*Provided text:*

The 25 teachers, who hail from all corners of the States, were on a three-day field trip through the Atlanta area and Athens to examine the industrialization and urbanization of the South.

The month-long institute, run jointly by the Tennessee Geographic Alliance and the Department of Geography at the University of Tennessee in Chattanooga, Tenn., teaches about the South through economics, history, geography and literature and is funded by grants from the National Endowment for the Humanities and the National Geographic Society. It's one of 20 such NEH funded institutes and seminars offered this summer on a variety of humanities topics to further the professional development of K-12 teachers. This is the third time the Tennessee Geographic Alliance received the NEH grant.

Part of the reason Codirectors Kurt Butefish, coordinator of the Tennessee Geographic Alliance, and Charles Aiken, professor of Geography at the University of Tennessee, wanted to conduct this institute was to address some of the misconceptions of the South that people seem to gain from popular culture.

 "A lot of people think of the South as it was in the past, not as it is today," said Aiken, who directs the institute's curriculum.

Aiken, who studied the rural South while at the University of Georgia, said he chose Porterdale because it was one of the few mill towns still mostly intact. Mill towns moved from the Northeast to the eastern regions of the South after the Civil War, said Aiken, to employ poor whites who were pushed out of agricultural work by mechanization.

The class arrived mid-afternoon at Porterdale City Hall, where they were greeted by Mayor Bobby Hamby, City Manager Tom Fox and community advocate Patti Battle. Hamby gave an overview of the history of Porterdale and conducted a question and answer session. Afterwards, the teachers explored the Porterdale Mill Lofts, the Alcovy River, and the area around city hall.

Paula Nnamdi, a sixth grade teacher at a Savannah inner-city school, went behind the scenes and talked to some of the workers around the Lofts. "I didn't take the tour that everybody else was taking. I found that more interesting for me," she said.

David Paris, a high school English teacher with the 21st Century Academy, an inner city magnet school in Chattanooga, said he was impressed with the leadership and direction that Porterdale was moving in now.

*Dataset extract:*
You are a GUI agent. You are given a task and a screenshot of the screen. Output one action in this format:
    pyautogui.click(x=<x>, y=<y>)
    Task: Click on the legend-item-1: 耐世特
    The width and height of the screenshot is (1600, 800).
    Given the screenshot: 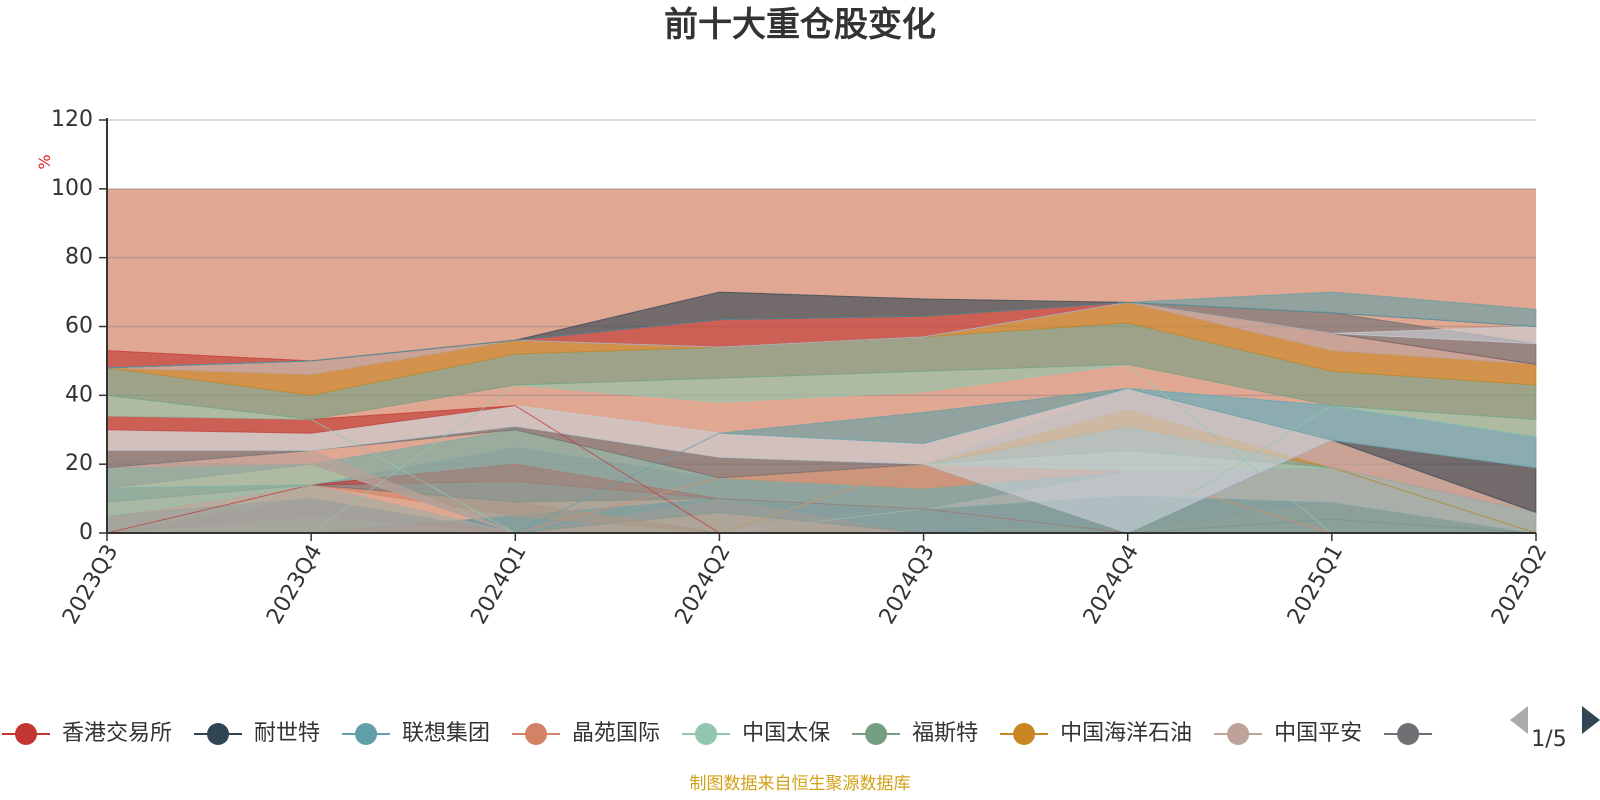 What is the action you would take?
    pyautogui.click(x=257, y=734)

*Problems and tasks:*
[A] Retype the portion of the article on the summer teachers' institute starting with "The month-long institute, run" and going on through "the NEH grant.".
[B] Name every person identified by name in the article on the summer teachers' institute.
[C] Proceed with the article on the summer teachers' institute, picking up after its final sentence.

*Results in order:*
[A]
The month-long institute, run jointly by the Tennessee Geographic Alliance and the Department of Geography at the University of Tennessee in Chattanooga, Tenn., teaches about the South through economics, history, geography and literature and is funded by grants from the National Endowment for the Humanities and the National Geographic Society. It's one of 20 such NEH funded institutes and seminars offered this summer on a variety of humanities topics to further the professional development of K-12 teachers. This is the third time the Tennessee Geographic Alliance received the NEH grant.

[B]
Kurt Butefish
Charles Aiken
Bobby Hamby
Tom Fox
Patti Battle
Paula Nnamdi
David Paris

[C]
"I come from a small Southern town. We don't have that advantage. It really takes people with vision to look at the whole, the ends of an era gone by, and see the potential," he said.

Paris, a retired iron worker who became a teacher as a second career, said he applied for the institute because he wanted to understand the changes he had seen in his lifetime.

"I remember a lot of things and they disappeared and I don't really know why," he said. "I was looking for answers."

Nnamdi said she had learned a lot that she had not known, even though she had grown up in the South. But some of that information, especially about the displacement of blacks in the rural and urban South, was distressing said Nnamdi, the only black teacher in the class.

"It's very true, but I felt like, 'What are we going to do about it? What am I going to take to my students?'" she said.

One of the institute's main goals was practical application of the information the participants learned.

For their final project, the teachers were required to present lesson plans that they could use in their classroom incorporating geographic methodologies, such as using mapping software and census data, and information they had learned.

Geography can give a deeper understanding of a topic because it's so interdisciplinary, said Butefish.

"You can't understand history with maps," said Butefish. "You can't understand history without economics. (Geographers) keep in mind many of the humanities disciplines as well as physical geography to explain why things are the way they are and where they are."